What a concept to grasp.

Really do, that is just the first step. This was not hard to come to the conclusion. Well perhaps a bit, it took about maybe a few months of reading and researching. What was a bit harder was admiting that I am not good. The last year really was a huge shock to me. Before I read the Bible and prayed. I read the Bible to gain knowledge, and prayed more so, because I felt like I had to, it was more meachnical than real, and anyone can come to do that. I do not think I was really giving up my life, I was serving two masters in a way, trying to hold on to my old way of life. How hypocritical, it disgusts me to even think of it.

God gave me a harsh reality check in some ways. In many ways. I was a Christian yet I continued to do the exact same things as I did before and sometimes even worse. Opportunities came up where I could have chosen to act as a Christian would, yet I chose to be selfish. This did not only hurt me it hurt those around me.

**Exercise directions:** Carry on the faith reflection above from where it stops, in the same first-person voice.

**Extracted data:**
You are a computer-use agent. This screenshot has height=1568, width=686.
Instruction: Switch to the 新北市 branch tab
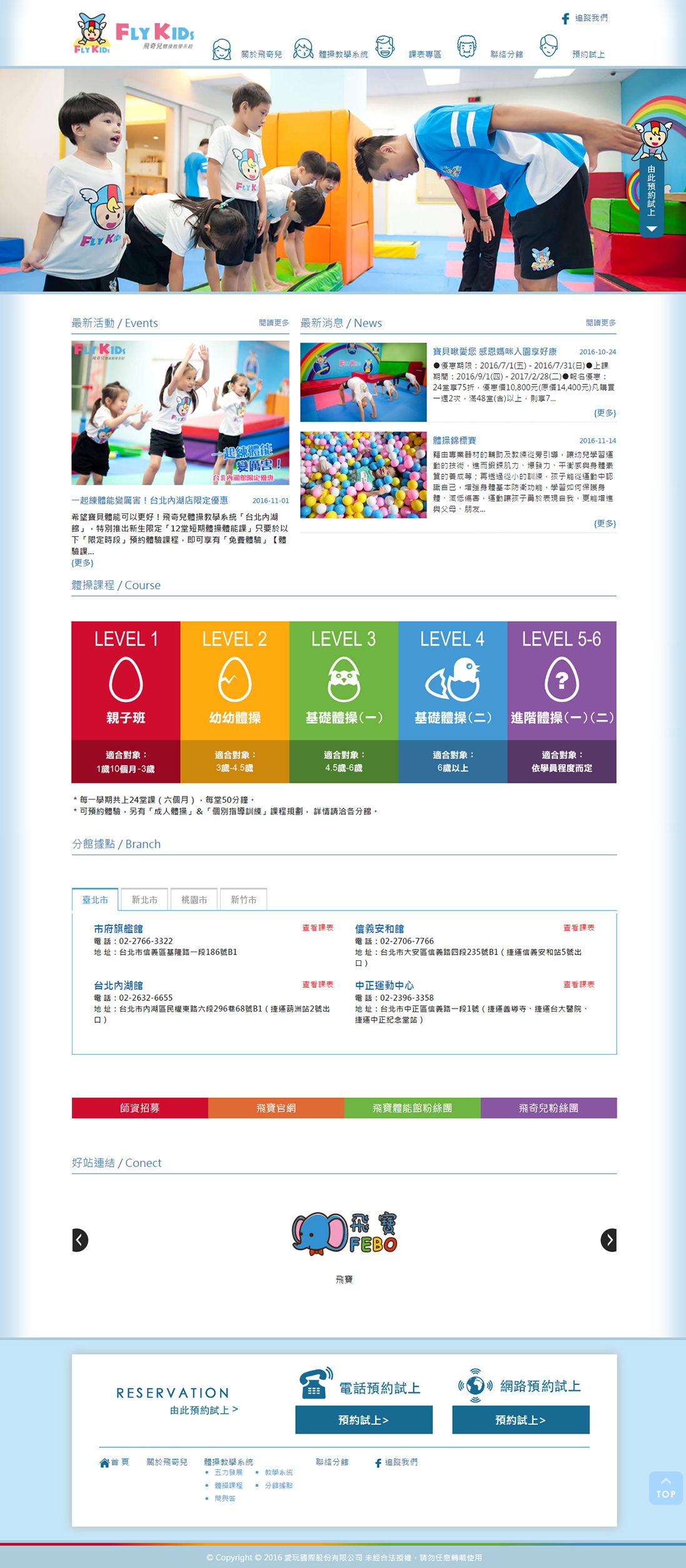(x=144, y=900)
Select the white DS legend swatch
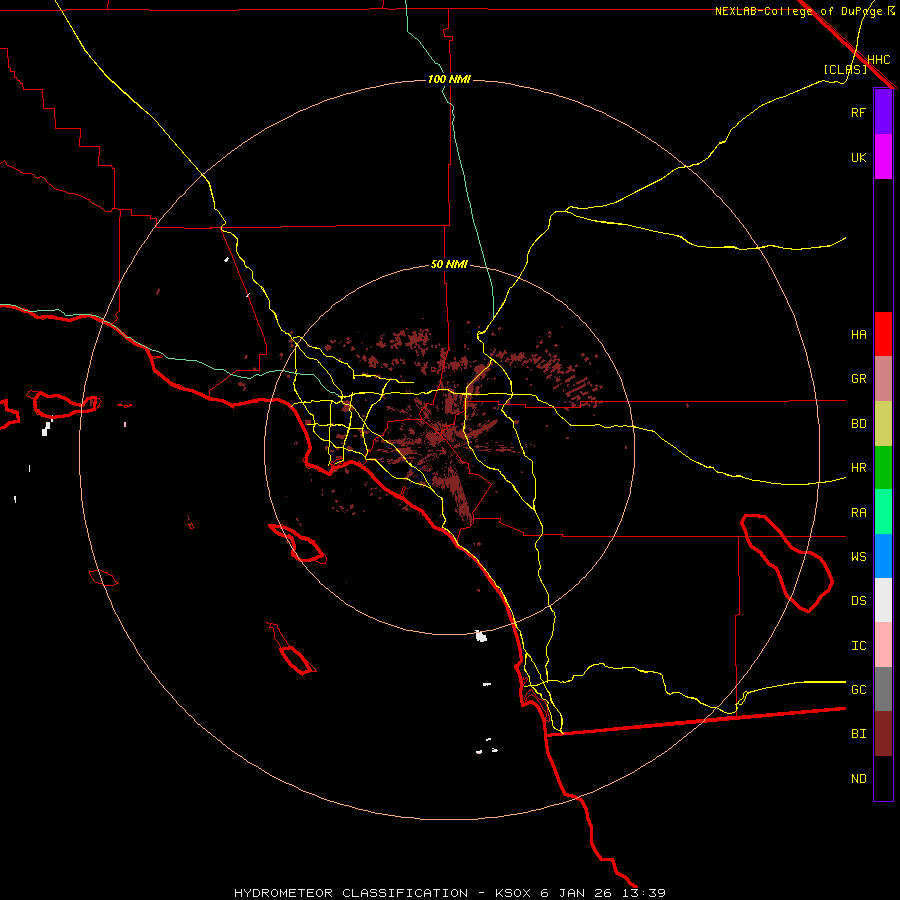The image size is (900, 900). click(883, 600)
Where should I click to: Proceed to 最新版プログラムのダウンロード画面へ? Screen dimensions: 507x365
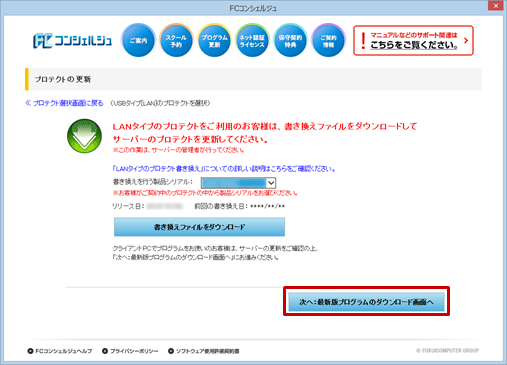[x=366, y=302]
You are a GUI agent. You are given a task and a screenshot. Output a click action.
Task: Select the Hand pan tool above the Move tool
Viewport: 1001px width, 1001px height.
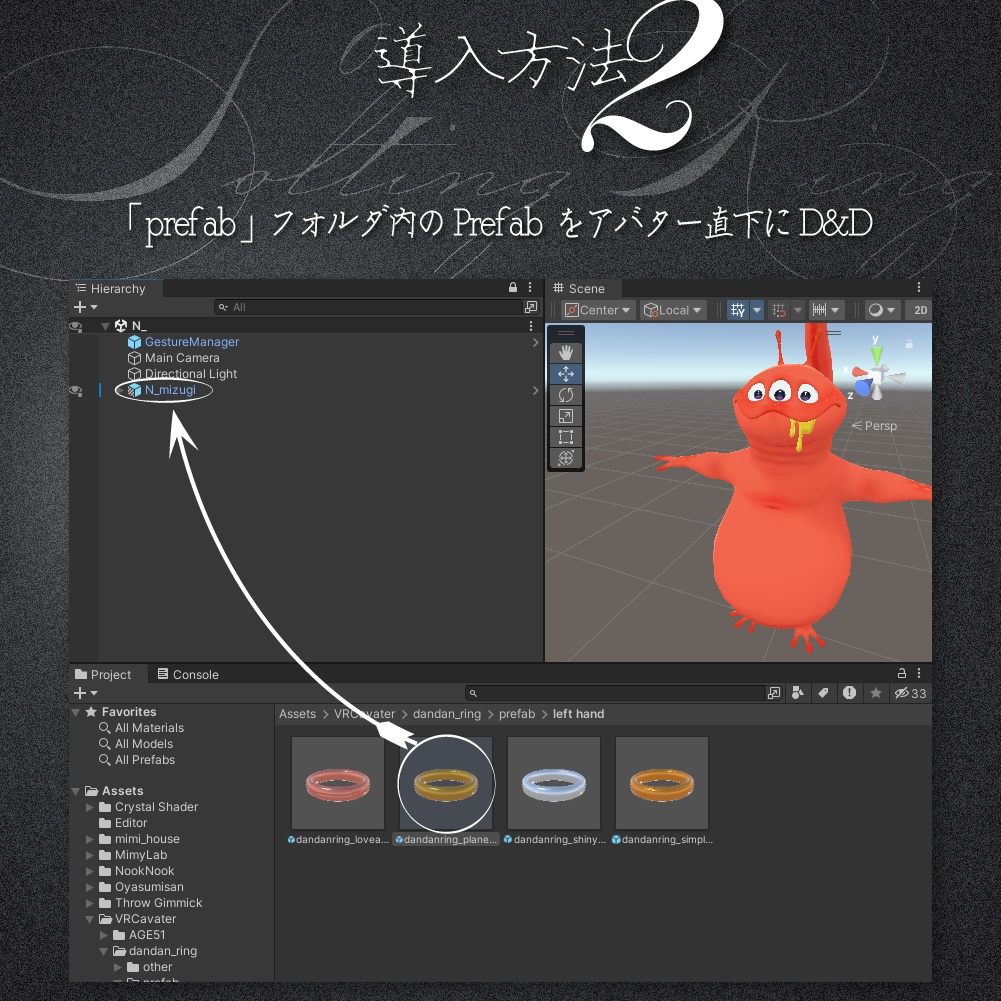coord(565,351)
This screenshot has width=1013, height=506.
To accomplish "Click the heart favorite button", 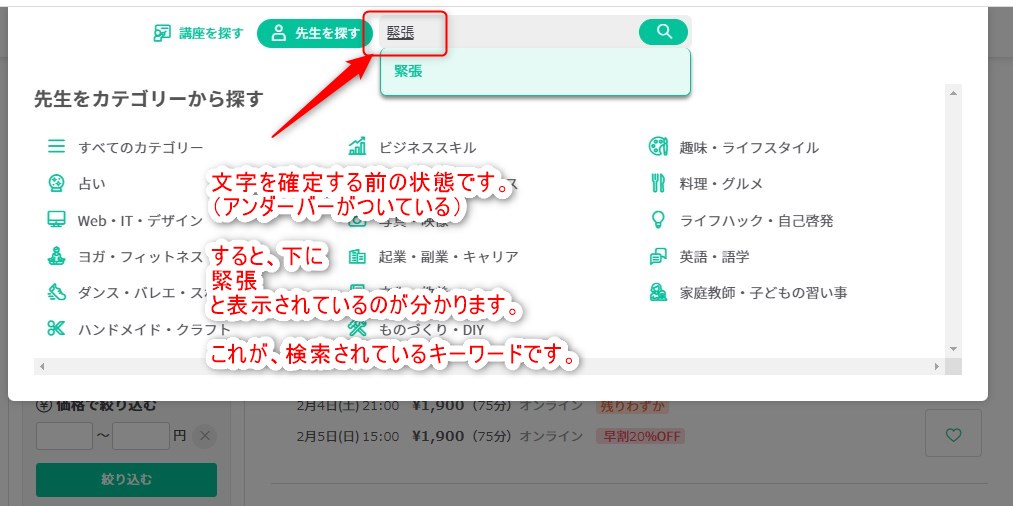I will (953, 434).
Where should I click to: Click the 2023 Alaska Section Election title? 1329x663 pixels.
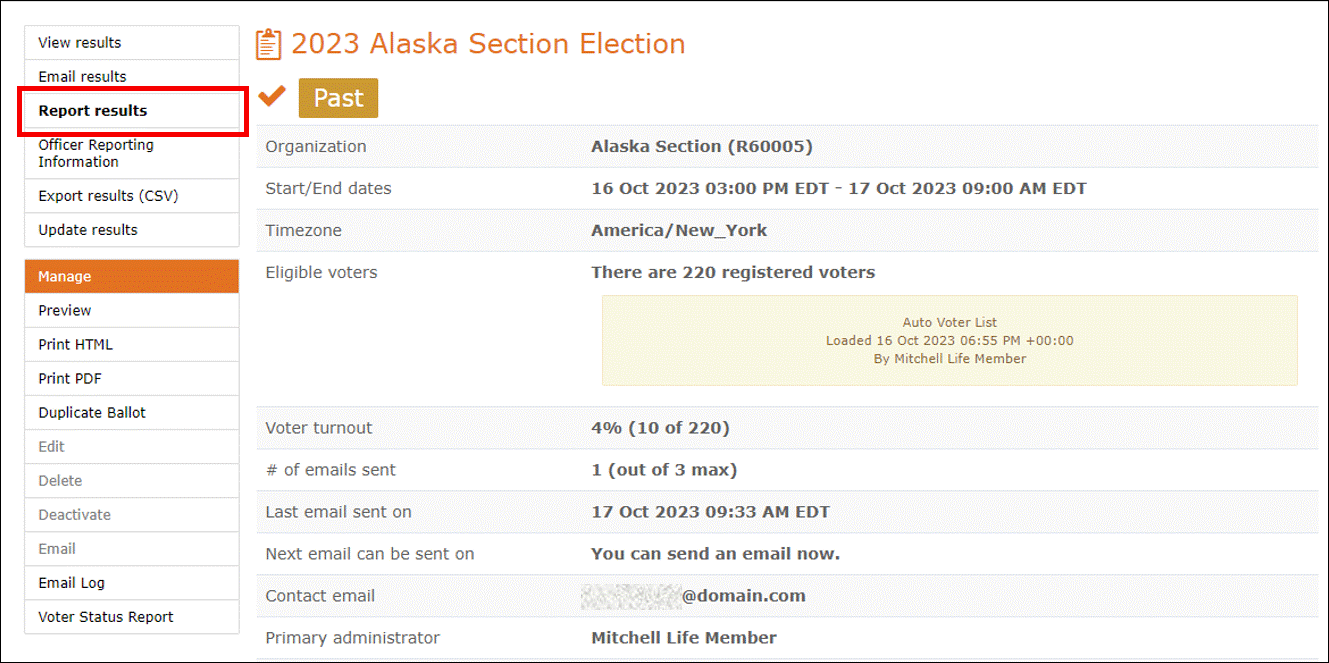[x=488, y=44]
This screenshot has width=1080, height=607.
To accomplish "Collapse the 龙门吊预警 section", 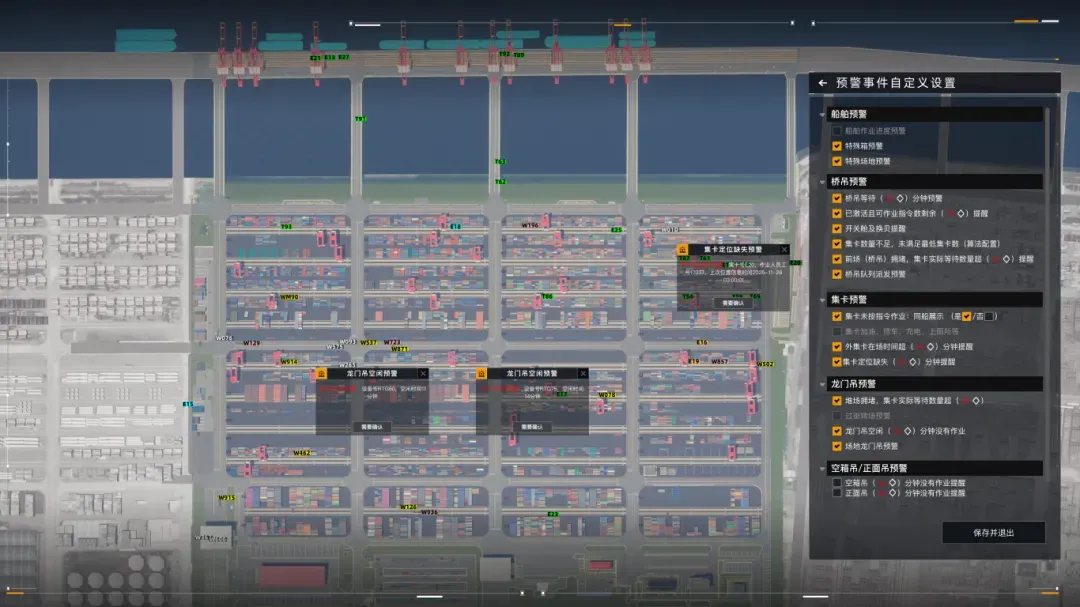I will coord(822,384).
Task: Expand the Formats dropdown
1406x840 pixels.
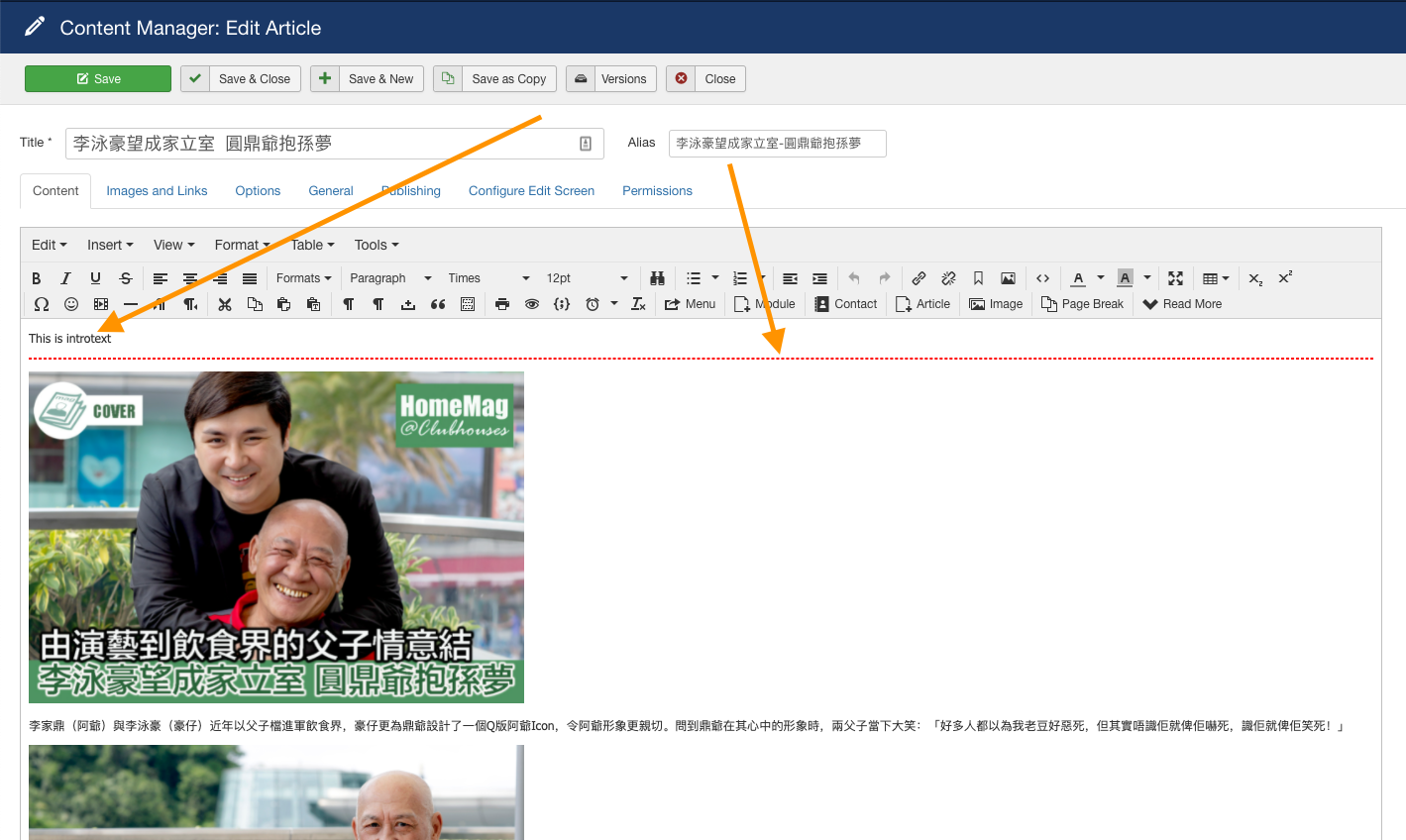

**Answer to this exercise:**
Surely this was a very good indication of where I stood. This realization sits heavy on my heart right now, doing all these things and there are many, have really served to hinder me spiritually than help me grow. I have come to realize it's about choice. Knowing that Jesus is the way is not enough, you must choose to follow him. I am choosing that, and sometimes it's hard not to look back. I believe though that God is showing me things I need to work on. I know he is listening, yesterday I was really upset. Inside I feel almost hurt and anxious when I pray. I think it's because of everything that has happened in the last year. I kind of magically expected it to go away once I came back and really focused on growing. I now realize that's a bit unrealistic since no relationship works like that, and growing does not happen suddently. It'll take time but I believe it's possible.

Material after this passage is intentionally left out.